Authors: Griffin Adams, Emily Alsentzer, Mert Ketenci, Jason Zucker, Noémie Elhadad
Paper reference: https://aclanthology.org/2021.naacl-main.382.pdf

Contribution

This paper introduces a hospital-course summarization task in which the goal is to faithfully and concisely summarizing the EHR documentation for a patient’s specific inpatient visit, from admission to discharge (take the Brief Hospital Course, BHC, as a proxy reference).

Then the paper provides a comprehensive analysis of the dataset and identify several implications for future hospital course summarization research.

Details

Dataset

The paper constructs a large-scale, multi-document summarization dataset CLINSUM (not public) covering a wide range of reasons for hospitalizations. It mainly relies on “Admission”, “Progress”, and “Consult” notes as source documents. It represents an incredibly challenging multi-document summarization task with diverse knowledge requirements.

Dataset Analysis and Implications

Extractiveness v.s. abstractiveness

CLINSUM appears very extractive according to widely used metrics. However, 64% of the extractive fragments are unigrams, and 25% are bigrams, which indicate a high level of re-writing.

Extractive strategies find that, on average, one sentence accounts for roughly 50% of the overall ROUGE score. Afterwards, the marginal contribution of the next shrinks. In other words, the summary transitions from extractive to abstractive.
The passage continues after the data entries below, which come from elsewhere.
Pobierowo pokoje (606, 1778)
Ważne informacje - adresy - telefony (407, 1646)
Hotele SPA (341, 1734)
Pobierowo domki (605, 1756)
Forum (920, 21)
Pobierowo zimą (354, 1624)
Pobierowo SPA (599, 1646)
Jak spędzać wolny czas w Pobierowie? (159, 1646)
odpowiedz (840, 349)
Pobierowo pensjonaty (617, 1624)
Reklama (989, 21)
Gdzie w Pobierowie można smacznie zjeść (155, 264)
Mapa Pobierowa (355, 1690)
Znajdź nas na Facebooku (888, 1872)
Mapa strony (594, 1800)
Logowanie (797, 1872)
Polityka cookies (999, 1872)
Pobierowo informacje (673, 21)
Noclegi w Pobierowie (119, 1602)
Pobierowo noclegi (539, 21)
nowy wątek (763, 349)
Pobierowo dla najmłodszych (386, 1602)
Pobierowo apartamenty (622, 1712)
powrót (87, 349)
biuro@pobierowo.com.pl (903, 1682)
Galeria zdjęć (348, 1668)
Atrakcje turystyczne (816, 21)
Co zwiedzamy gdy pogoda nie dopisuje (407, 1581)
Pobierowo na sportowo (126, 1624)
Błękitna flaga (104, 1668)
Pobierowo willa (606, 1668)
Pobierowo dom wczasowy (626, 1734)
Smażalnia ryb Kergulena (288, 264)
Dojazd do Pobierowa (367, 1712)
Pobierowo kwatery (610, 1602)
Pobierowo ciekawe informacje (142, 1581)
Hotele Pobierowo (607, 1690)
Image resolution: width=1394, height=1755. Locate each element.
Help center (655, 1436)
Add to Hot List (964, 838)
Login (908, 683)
There is a great deal of redundancy in the source notes, but repetition is not indicative of salience in CLINSUM.

Implications:
(1) Require better understanding of the signal between lexical centrality and salience.
(2) Require for dynamic hubris extraction-abstraction strategies.

Comprehensiveness and conciseness

BHC summaries are packed with medical entities, which are well-distributed across the source notes. This difficult task calls for a domain-specific approach to assessing faithfulness.
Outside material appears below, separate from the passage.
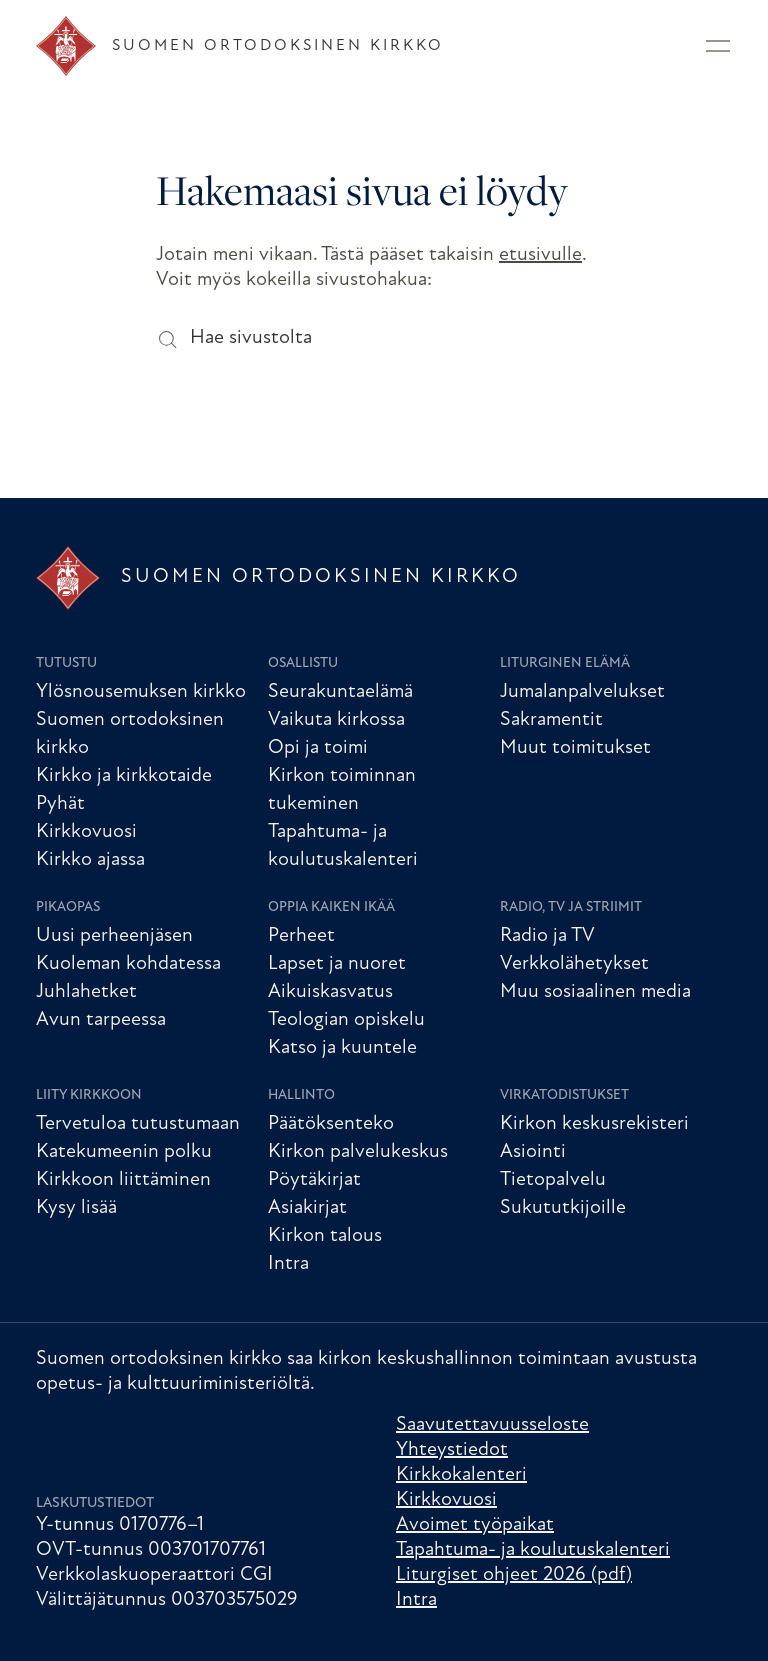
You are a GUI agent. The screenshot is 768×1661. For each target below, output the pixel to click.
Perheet (301, 936)
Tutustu (66, 663)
Summaries are extremely dense with medical entities and it is necessary to read the entire set of notes to generate the summary despite diminishing marginal returns. Summaries also exhibits frequent, abrupt topic shifts, with few repeated entities.

Implications:
Entities are so densely packed in summaries makes models more susceptible to factual errors. Fact-based evaluation metrics which encode a deeper knowledge of clinical concepts and their complex semantic and temporal relation should be developed.

Styles and content organization

Clinical texts contain many obscure, abbreviations, misspellings, and sentence fragments. Summary sentences are actually longer on average than source sentences. Qualitative analysis confirms that most BHCs are organized around a patient’s disorders.

Retrieval frameworks find that summaries adapt the style and problem-oriented structure of other summaries, but contain patient-specific information from the source notes.

BHC summaries are silver standard. Discharge summaries and their associated BHC sections are frequently missing critical information or contain excessive or erroneous content. These quality issues occur for a number of reasons.

Implications:
(1) One approach can be using use the retrieve-rerank-rewrite framework to generate problem-oriented BHC summarization.
(2) Develop heuristics to assess reference quality or scalable reference-free evaluations.